The motor is an important part of the flywheel energy storage system. The flywheel energy storage system realizes the absorption and release of electric energy through the motor, and the high-performance, low-loss, high-power, high-speed motors are key components to improve the energy conversion efficiency of energy storage flywheels. This paper analyzes the operating characteristics of the permanent magnet synchronous motor/generator (PMSG) used in the magnetically levitated flywheel energy storage system (FESS) and calculates the loss characteristics in the drive and power generation modes. Based on this, the electromagnetic part of the motor is optimized in detail.
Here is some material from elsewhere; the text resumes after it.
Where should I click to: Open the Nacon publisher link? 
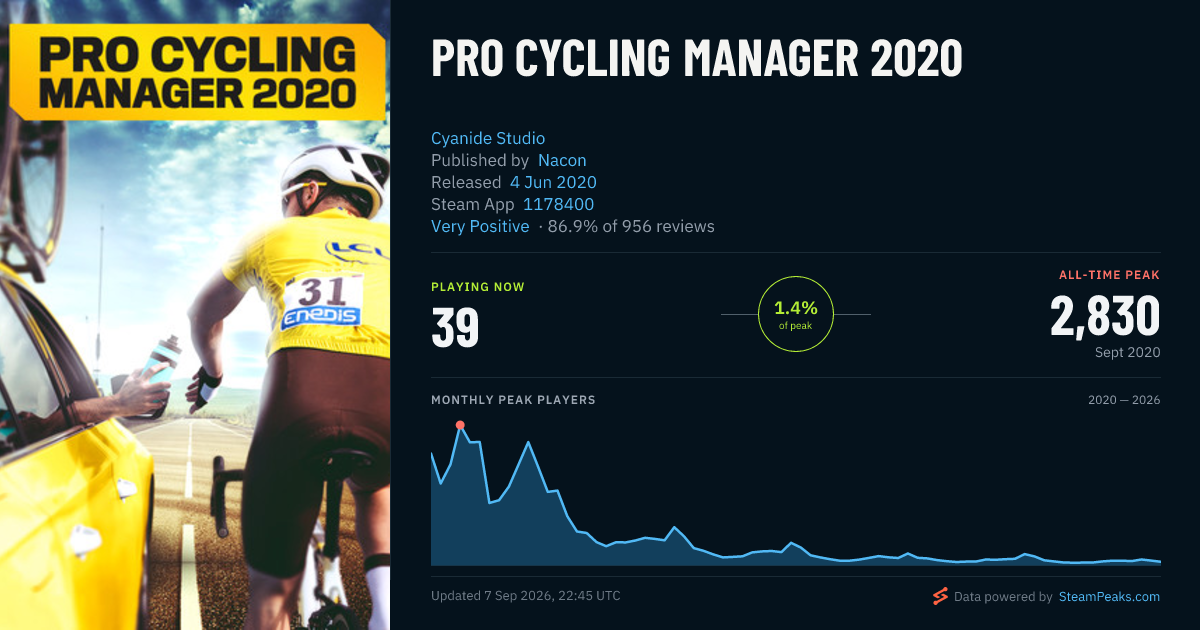point(562,160)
Aiming at this design, this paper calculates the loss characteristics of driving and power generation modes in detail, including its winding loss, core loss, rotor eddy current loss and mechanical loss. The calculation results show that the design meets the loss requirements. It can reduce the no-load loss of the permanent magnet synchronous motor at high speed and improve the energy conversion efficiency, which gives this system practical application prospects.

Suggested Citation

  • Wen Ji & Fei Ni & Dinggang Gao & Shihui Luo & Qichao Lv & Dongyuan Lv, 2021. "Electromagnetic Design of High-Power and High-Speed Permanent Magnet Synchronous Motor Considering Loss Characteristics," Energies, MDPI, vol. 14(12), pages 1-19, June.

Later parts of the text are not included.